You know I like an interesting theme and new-ish periodical The Primer has a cool one this month: ‘Relics’. They seek any kind of form or genre as long as it has an air of strangeness and beauty. Submit by 11 November.
Residents of the US and Canada can apply to the Kirkland Arts Centre’s Snowed-In Residency until 13 November.
There’s a great new opportunity for UK-based writers from Writers & Artists in association with whitefox. Both fiction and non-fiction writers can enter for a chance to get free help from an editor on their work-in-progress manuscript. It closes 14 November.
Usually I would be including a link in this November edition for the food-themed Mogford Prize, but sadly it seems that one has closed for good. If you have some food-themed work burning a hole in your pocket, though, you could try Superpresent Magazine which has a call out on the topic until 15 November. Open for both essays and short stories.
Freelancing website ServiceScape runs a Short Story Award which is free to enter and has a top prize of $1,000. Entries close on 30 November. Open to any genre, but have a read of last year’s winner if you want to get more of a vibe.
Open to entries from around the world, the annual Observer/Anthony Burgess Prize for Arts Journalism is accepting submissions until 30 November. It costs £10 to enter and the top prize is £3,000.

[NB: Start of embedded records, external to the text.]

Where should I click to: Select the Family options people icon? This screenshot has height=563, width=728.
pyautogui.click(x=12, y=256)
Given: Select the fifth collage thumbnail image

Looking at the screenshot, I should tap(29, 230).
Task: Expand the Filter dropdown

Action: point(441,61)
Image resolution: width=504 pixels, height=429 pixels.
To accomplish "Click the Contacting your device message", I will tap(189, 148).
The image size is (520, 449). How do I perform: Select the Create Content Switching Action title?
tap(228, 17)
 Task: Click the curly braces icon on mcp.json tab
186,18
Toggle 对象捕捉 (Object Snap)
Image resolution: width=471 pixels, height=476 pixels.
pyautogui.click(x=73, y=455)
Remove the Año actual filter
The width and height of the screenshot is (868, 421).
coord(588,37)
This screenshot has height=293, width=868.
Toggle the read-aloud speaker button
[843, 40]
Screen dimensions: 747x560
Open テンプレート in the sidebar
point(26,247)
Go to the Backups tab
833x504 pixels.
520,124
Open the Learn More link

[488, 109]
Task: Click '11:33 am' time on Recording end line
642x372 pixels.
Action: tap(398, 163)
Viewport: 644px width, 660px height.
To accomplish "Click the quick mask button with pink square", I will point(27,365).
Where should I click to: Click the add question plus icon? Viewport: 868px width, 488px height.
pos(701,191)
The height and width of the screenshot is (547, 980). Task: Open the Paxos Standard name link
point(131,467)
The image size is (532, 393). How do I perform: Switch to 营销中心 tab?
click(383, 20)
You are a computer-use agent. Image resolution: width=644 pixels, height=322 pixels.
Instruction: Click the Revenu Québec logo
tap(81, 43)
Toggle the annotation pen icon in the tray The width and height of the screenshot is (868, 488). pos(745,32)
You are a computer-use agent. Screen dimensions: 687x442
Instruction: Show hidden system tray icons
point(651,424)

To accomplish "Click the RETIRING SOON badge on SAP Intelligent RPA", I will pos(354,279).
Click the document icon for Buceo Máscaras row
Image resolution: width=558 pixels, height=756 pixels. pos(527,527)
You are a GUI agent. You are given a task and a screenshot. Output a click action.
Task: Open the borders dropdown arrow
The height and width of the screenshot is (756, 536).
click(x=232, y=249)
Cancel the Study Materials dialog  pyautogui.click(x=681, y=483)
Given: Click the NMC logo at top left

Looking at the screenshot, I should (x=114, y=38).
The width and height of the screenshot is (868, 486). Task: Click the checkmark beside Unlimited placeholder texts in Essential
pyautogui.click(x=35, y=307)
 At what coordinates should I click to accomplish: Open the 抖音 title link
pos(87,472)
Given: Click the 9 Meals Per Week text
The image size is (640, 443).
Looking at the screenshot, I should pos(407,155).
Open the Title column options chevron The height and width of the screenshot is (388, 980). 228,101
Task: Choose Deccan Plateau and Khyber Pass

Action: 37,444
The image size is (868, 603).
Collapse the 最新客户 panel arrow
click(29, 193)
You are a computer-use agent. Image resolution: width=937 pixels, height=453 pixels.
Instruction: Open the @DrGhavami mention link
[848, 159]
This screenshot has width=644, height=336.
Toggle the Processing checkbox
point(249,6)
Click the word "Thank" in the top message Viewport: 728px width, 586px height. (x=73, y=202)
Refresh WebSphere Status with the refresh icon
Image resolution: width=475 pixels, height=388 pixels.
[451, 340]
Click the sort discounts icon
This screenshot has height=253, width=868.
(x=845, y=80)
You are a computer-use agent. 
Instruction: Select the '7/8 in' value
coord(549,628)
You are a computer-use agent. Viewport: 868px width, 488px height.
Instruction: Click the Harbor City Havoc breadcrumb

The lovely Popshot Quarterly is open again, this time with the theme ‘Heart’. Send work by 2 December.
Open now
New mag alert! Body Fluids seeks disconcerting literature. Think: gross, weird, uncalled-for. They welcome the unwelcome. They also have an interesting new payment structure: each good-faith submission which adheres to the guidelines will be rewarded with £1, whether it’s published or not. Published work receives no further payment. Issue 1 is themed on ‘parasocial relationships’, while Issue 2 will be about ‘teeth’. Follow them on Twitter to keep abreast of when windows will close.
Three non-fiction writers will be selected to act as regular contributors to the Griffith Review’s website in 2023. If you want to be considered, follow the instructions for applying here. This is paid opportunity.
This Glencairn Glass Crime Short Story Competition, for short stories set in Scotland is free, open worldwide, and has prizes including £1,000 cash and a set of whisky glasses. Closing in December.
Open to all, the Australian Book Review’s Calibre Essay Prize is calling for entries until 30 December. At AU$30 ($19.20), it’s pricier than I would normally include here, but entrants do also get four months of digital access to ABR.
If you’ve published anything that could fit the description of queer speculative short fiction this year, make sure to send it in for consideration for Neon Hemlock’s We’re Here, a round-up of the best queer speculative fiction of 2022. Submit by the end of this year.
And here are a couple of opportunities for those who have already published books. The first is the 2023 Green Earth Book Award, for children’s books with a green angle published in the US this year. There are several different categories.
Then there are the UK’s Royal Society of Literature prizes. The Ondaatje Prize rewards work which evokes the spirit of a place, while the Christopher Bland Prize is for debut novelists or non-fiction writers over 50.
There is an open reading period at publisher Feminist Press right now, up until 15 January. Read carefully about what they’re looking for before submitting.
The Nine Dots Prize is a big non-fiction contest, with a $100,000 top prize. Yes that’s the correct number of zeroes. To enter, you must respond to the question ‘Why has the rule of law become so fragile?’ and outline how you would expand your initial response into a short book. It is open until 23 January.
Australian indie publisher Giramondo’s literary journal HEAT is open for fiction, essays, hybrid forms and translation until February.
US residents, the Stadler Center’s Philip Roth Residence in Creative Writing is open for applications until February.
All kinds of writing is welcome at Oranges Journal, which has just reopened to submissions. Fiction, pieces about mental health, cultural commentary, and health writing.
Opening soon
Irish indie The Stinging Fly opens again for submissions from 15 November. Sometimes there are submission fees.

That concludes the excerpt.